De um antigo stand de automóveis nasceu o terceiro espaço, com dois gabinetes de atendimento personalizado, quatro farmacêuticos, três técnicos de farmácia e uma grande aposta nos serviços farmacêuticos. Uma mudança que, embora arriscada, se traduziu num aumento de 23% nas vendas. Um crescimento considerável, não fosse a chegada da crise.

Do primeiro ao terceiro espaço, a farmácia conquistou a preferência da população pelos melhores motivos. Para a antiga directora-técnica, o balcão era um lugar de ensinamento: «Em cada pessoa eu via uma oportunidade de melhorar os conhecimentos em saúde e a adesão à terapêutica». O que, frequentemente, passava por não vender os medicamentos que as pessoas pediam sem receita médica. «Eu não via na farmácia a vertente comercial, mas sim a profissional e, muitas vezes, preferi não ganhar para que os doentes ganhassem em qualidade de vida», esclarece. A Farmácia Teixeira foi uma das primeiras do país a receber o Certificado de Qualidade ISO 9001:2000, boa fama que lhe valeu até o apreço dos taxistas, que encaminhavam os utentes do hospital do Barreiro para lá.

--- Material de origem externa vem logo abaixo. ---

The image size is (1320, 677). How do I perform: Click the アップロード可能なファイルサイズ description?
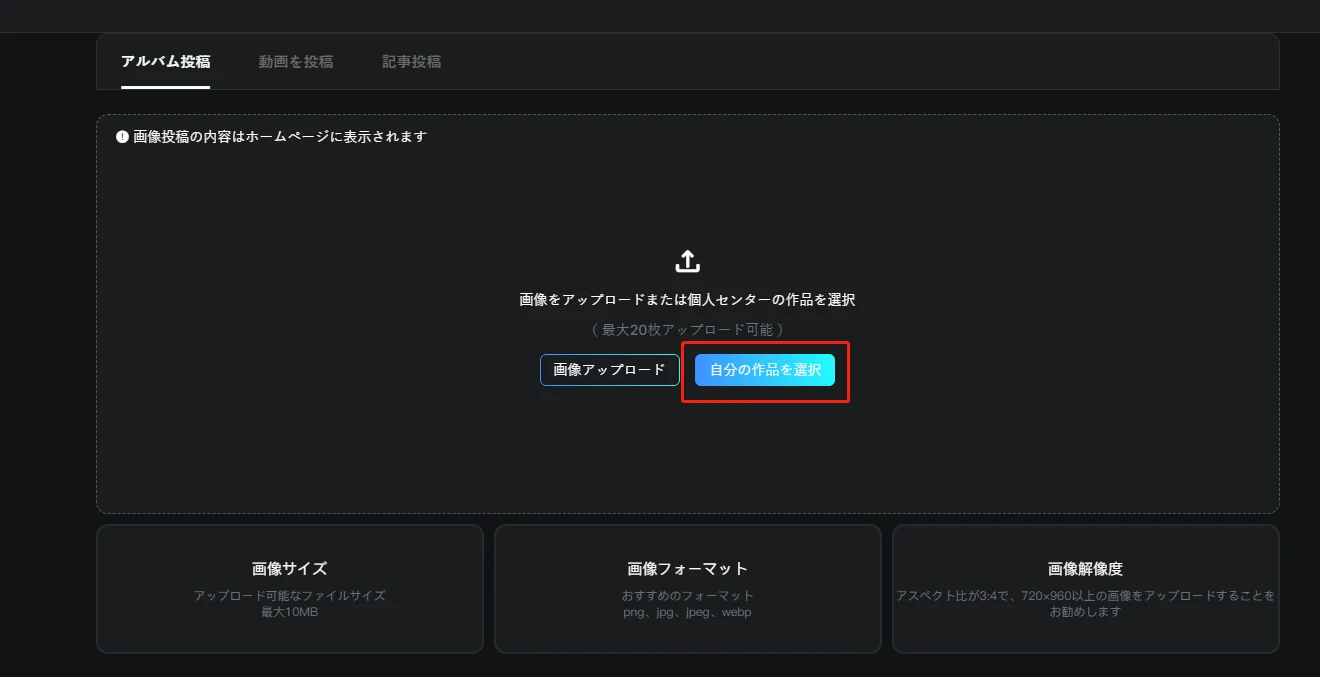tap(289, 596)
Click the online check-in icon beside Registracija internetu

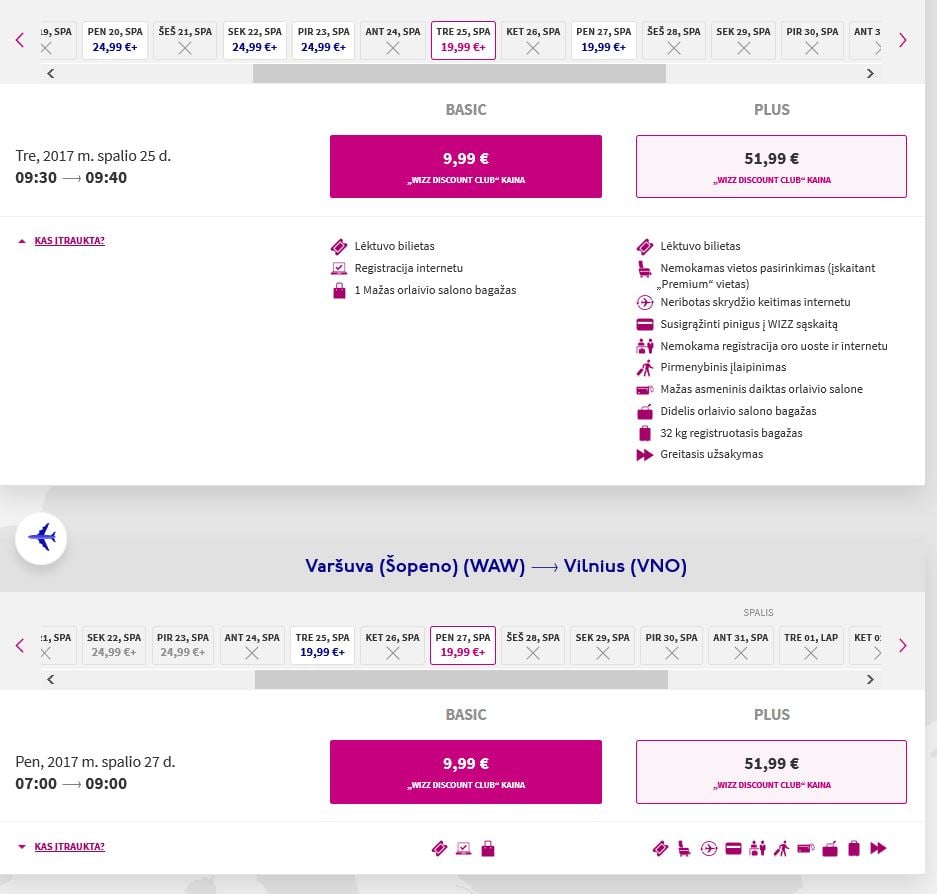click(x=339, y=268)
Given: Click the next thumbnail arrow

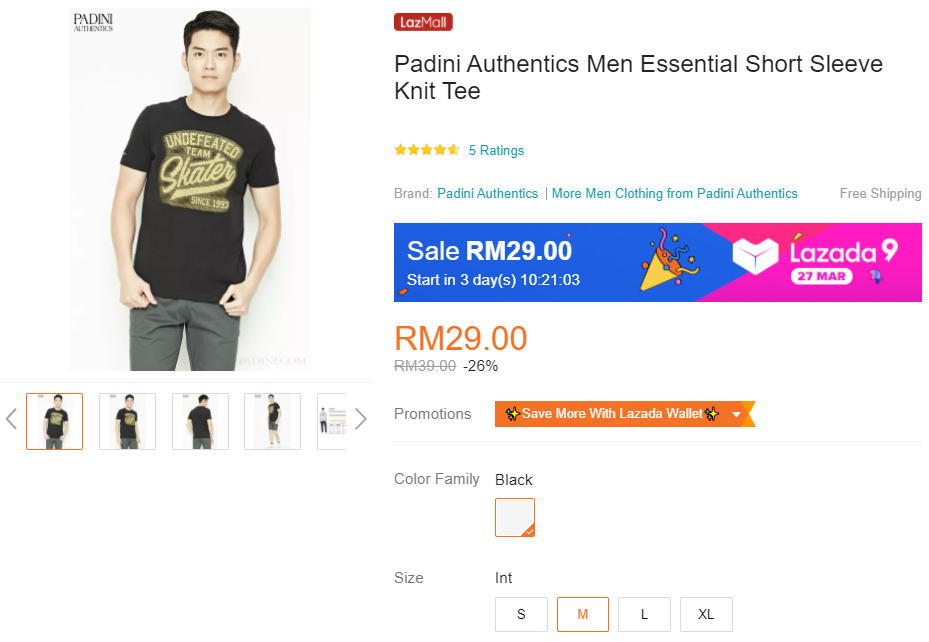Looking at the screenshot, I should [x=360, y=419].
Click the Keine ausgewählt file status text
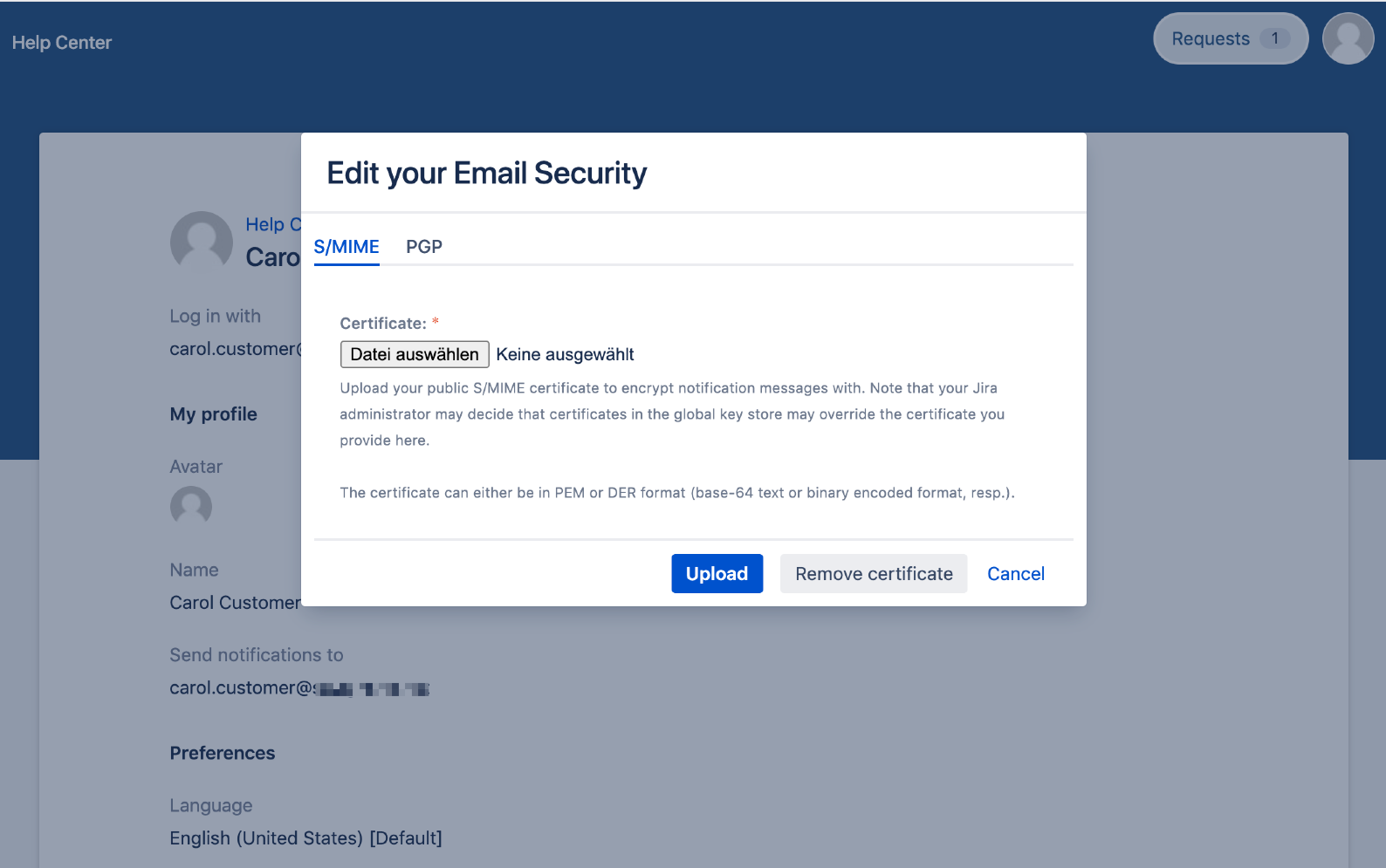The width and height of the screenshot is (1386, 868). [565, 354]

«Em cada pessoa eu via uma oportunidade de melhorar os conhecimentos em saúde e a adesão terapêutica», recorda Manuela Teixeira

Aos 72 anos, Manuela Teixeira é docente na Universidade Lusófona, desde 2010 – uma ocupação que lhe traz «uma alegria imensa». E embora não se arrependa de nada, deixa um conselho aos alunos: «Não façam vendas suspensas e não abram créditos». E fala por experiência própria. «Era um meio pequeno e eu não tinha coragem de dizer que não», explica, acrescentando que mais de 10 mil euros ficaram por reaver. Decisões toldadas pelo excesso de empatia que, em retrospectiva, acredita terem contribuído para situação de insolvência.

Mas a paixão pelo ensino não é recente. Enquanto dirigente da ANF esteve sempre ligada à Área Profissional: fez parte do grupo que formou a Formação Contínua, e impulsionou cursos para farmacêuticos e para técnicos de farmácia. Um gosto que transpôs para a farmácia, onde motivou a equipa a fazer vários cursos.


Enquanto dirigente da ANF, Manuela Teixeira foi uma das impulsionadoras da formação contínua para farmacêuticos e técnicos de farmácia

Fátima Morgado, antiga ajudante técnica da Farmácia Teixeira, não esquece o que aprendeu ao longo dos anos com a directora-técnica, agora amiga de longa data. «A primeira vez que andei de avião foi para fazer uma formação com a doutora no Porto», conta. Aos 70 anos, a “Fatinha da farmácia”, como ainda hoje é conhecida, recorda este tempo com carinho e, acima de tudo, muito orgulho. «Eu e a doutora éramos conhecidas como “as sempre-em-pé”, porque fazíamos muitas noites de serviço», recorda. Mais de 40 anos volvidos, garante: «A qualquer terra que eu vá, não há farmácia como aquela».

A 4 de Março de 1974 abria a Farmácia Teixeira, na Baixa da Banheira. Um projecto de vida de uma mãe e o futuro de uma filha que nunca quis ser mais nada que não farmacêutica. Uma história com tudo para ter um final feliz.